With most of the mobile players rushing around snapping up patents, through acquisitions or partnerships, either to protect themselves from legal action or to increase their ability to pursue others in the courts, Google has dropped a bit of a bombshell with the announcement that it is buying Motorola Mobility, the mobile division of the global telecom company.
Motorola split itself into two companies, the mobile and solutions divisions, not long ago and Google's US$ 40 a share offer (some 62% up on last week's stock price) will bag its technology including the likes of the Motorola Xoom tablet and a range of smartphones including the recent Atrix, Defy and Fire models plus Motorola's decades of experience and technology — and, of course, a stack of patents.
Successors to Motorola's Xoom could be a much bigger deal
A Smartphone Move
Google stated that it plans to run the company as a distinct entity with the deal likely to close by the end of the year or in early 2012. Google will also not stop others from using Android technology. By owning some mobile hardware, Google would be better placed to challenge Apple and the Microsoft/Nokia alliance.
With the current scattershot approach to Android firmware updates causing much resentment among users, by owning Motorola Google would hope to attract brand loyalty and could offer a better experience by getting those updates out first on its own devices. Ultimately, though, this is about the ongoing patent war and puts Android in a stronger position to defend itself again the onslaught of its rivals.
Expect the big winners to the lawyers in that game, but for the end user, it could make for a more interesting future with Microsoft/Nokia and Google/Motorola forming better-defended partnerships with slightly superior offerings.

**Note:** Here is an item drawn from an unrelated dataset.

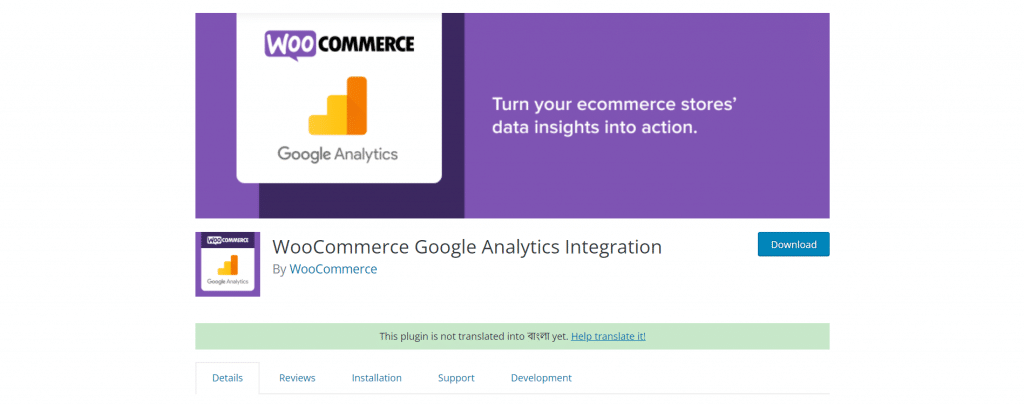Click the white card in the banner
The width and height of the screenshot is (1024, 404).
point(339,98)
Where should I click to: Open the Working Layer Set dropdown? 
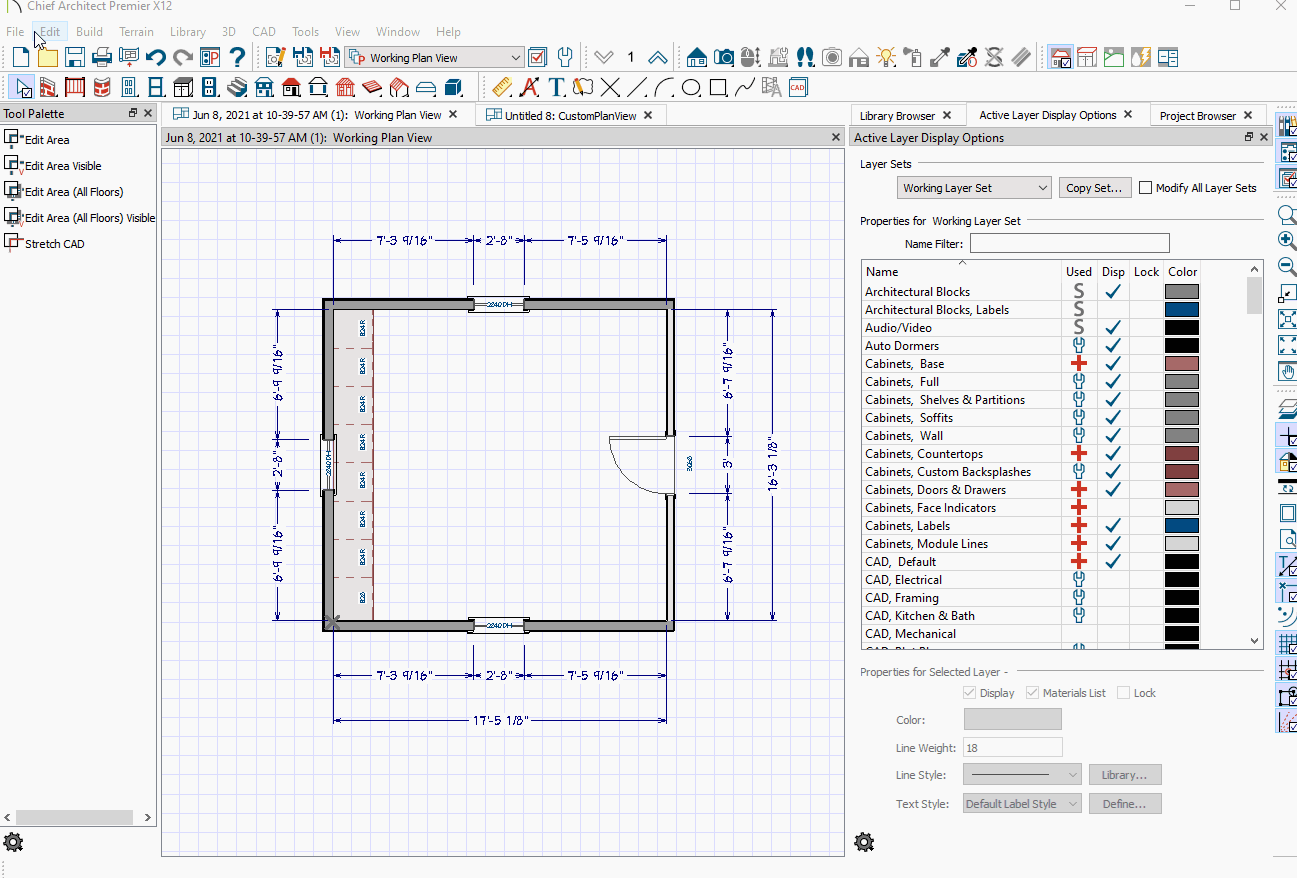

BlackBerry shouldn't lose too much sleep as its latest phones are getting out ahead of this ruckus. Microsoft may be the immediate loser as Motorola was keen to offer a range of Windows 7 phones — something that now probably won't happen.

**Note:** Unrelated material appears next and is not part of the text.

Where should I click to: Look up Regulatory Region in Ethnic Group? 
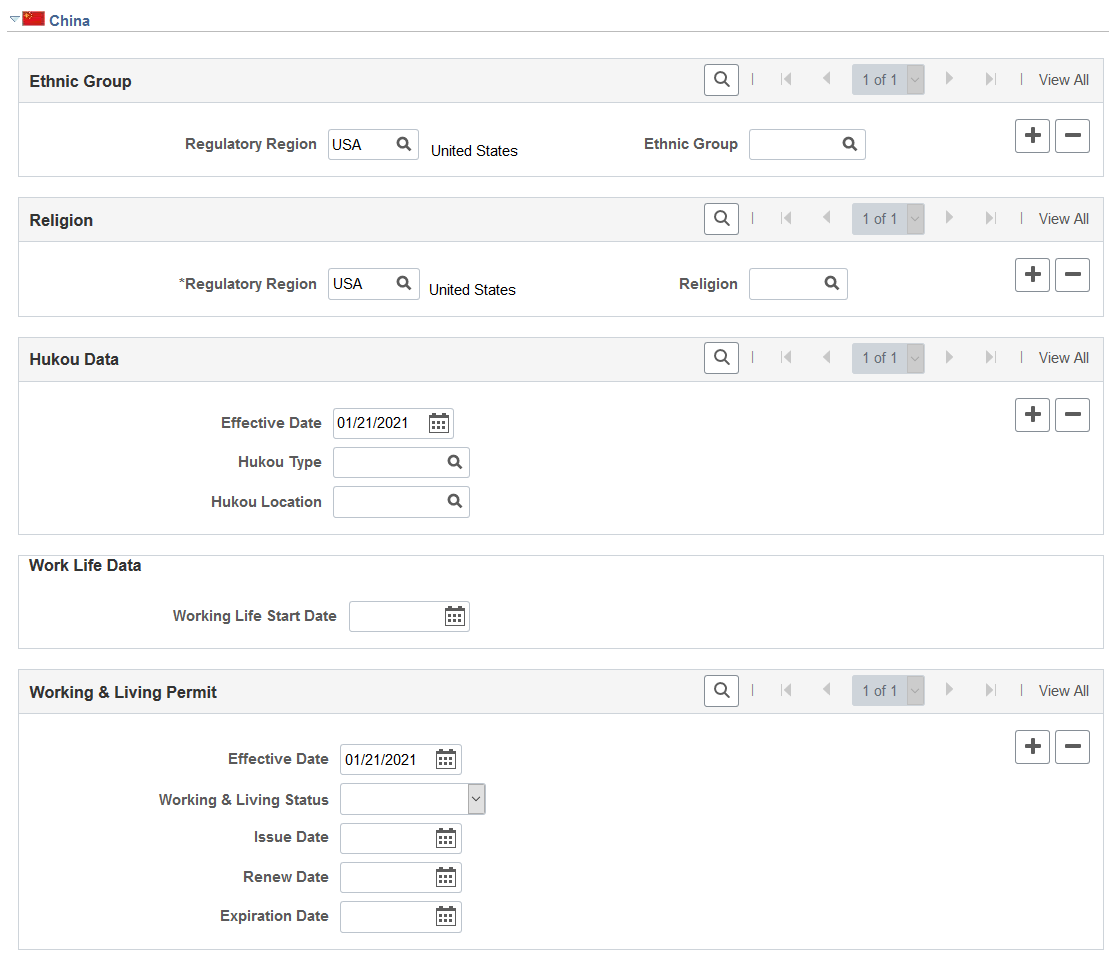(404, 144)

UPDATE: After looking like rather bad news for Microsoft, today seems to hint at a slightly less gloomy scenario with the possibility that former Android-diehard makers could hedge their bets with more Windows Phone 7 models. Nokia weighed into the debate late Monday with the following.

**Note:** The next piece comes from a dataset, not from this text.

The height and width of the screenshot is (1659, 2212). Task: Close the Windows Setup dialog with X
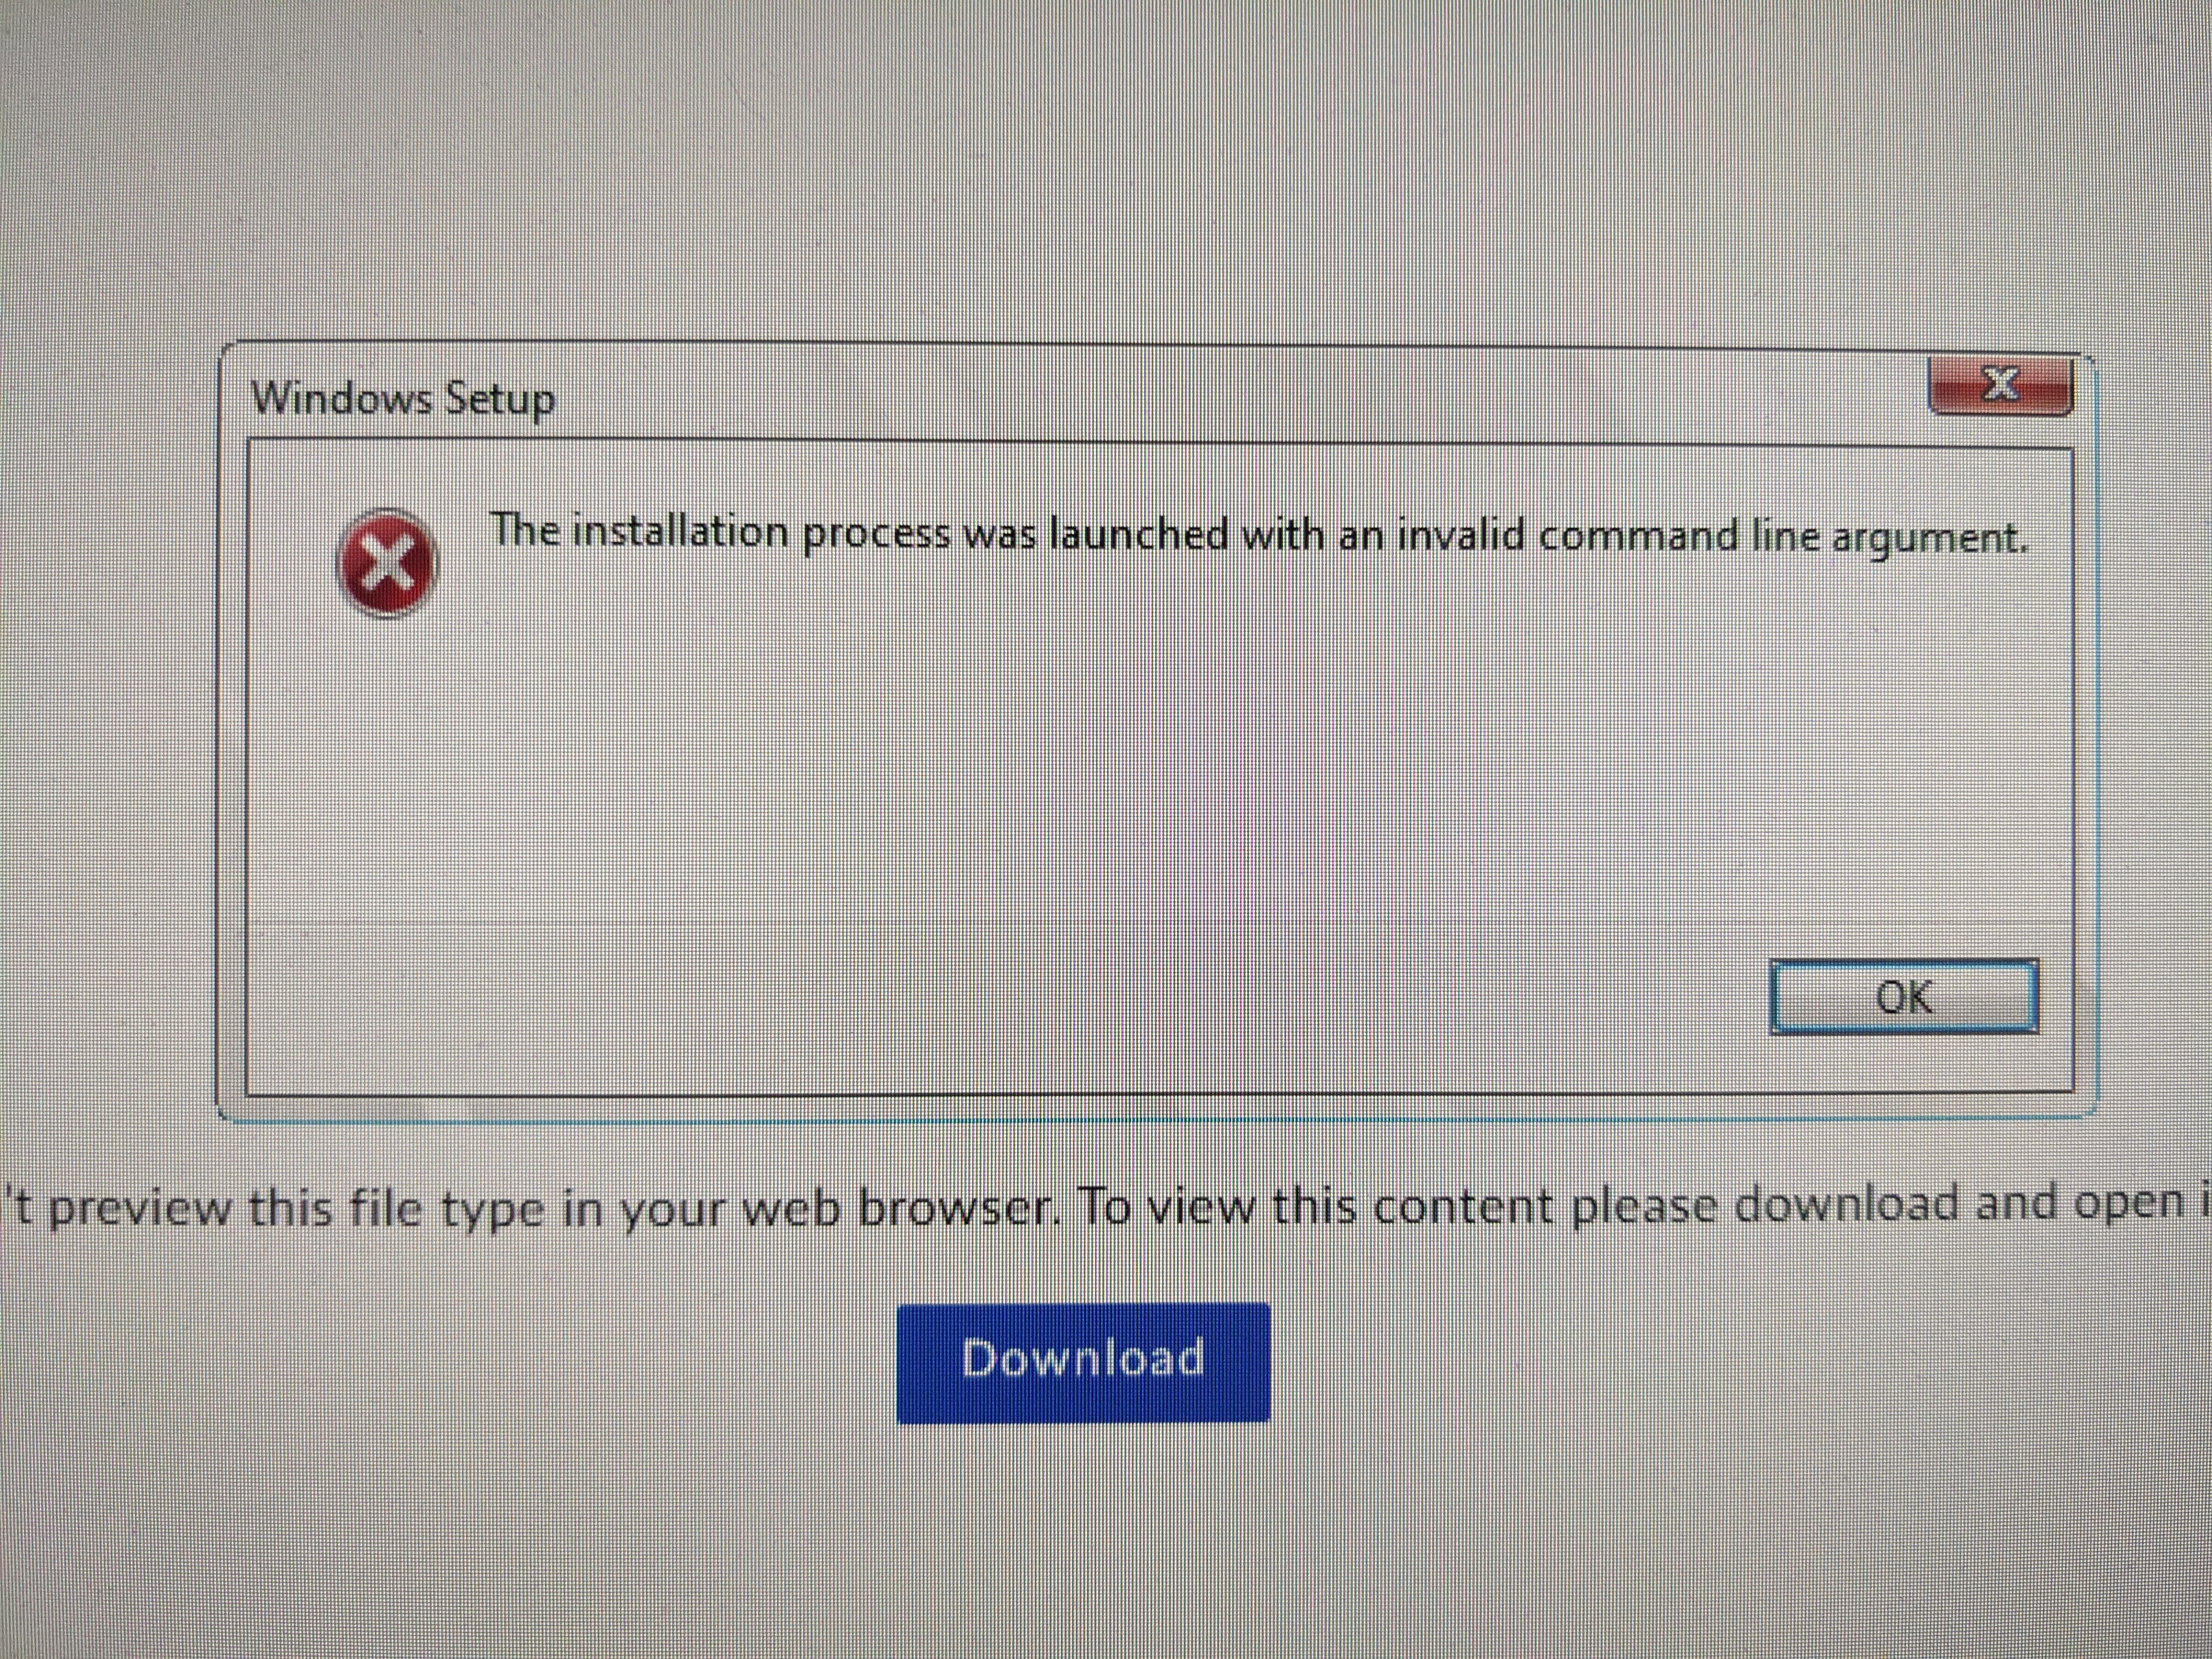[x=2000, y=384]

This further reinforces our belief that opportunities for the growth of Nokia’s smartphone business will be greatest with Windows Phone. This could prove to be a massive catalyst for the Windows Phone ecosystem. Additionally, with our respective intellectual property portfolios, Nokia and Microsoft are working together to build and nurture an innovative ecosystem that benefits consumers, operators, developers and other device manufacturers.
So, while most smartphone maker stocks rose on the news, the future looks a little more mixed than early indications suggested. The Android makers all made very cookie-cutter PR comments, expect the true story to emerge over the following days.
Meanwhile, unless RIM's new models are a roaring success, BlackBerry could find itself looking for a partner to help it compete in this new land of giants, something Bloomberg discusses here.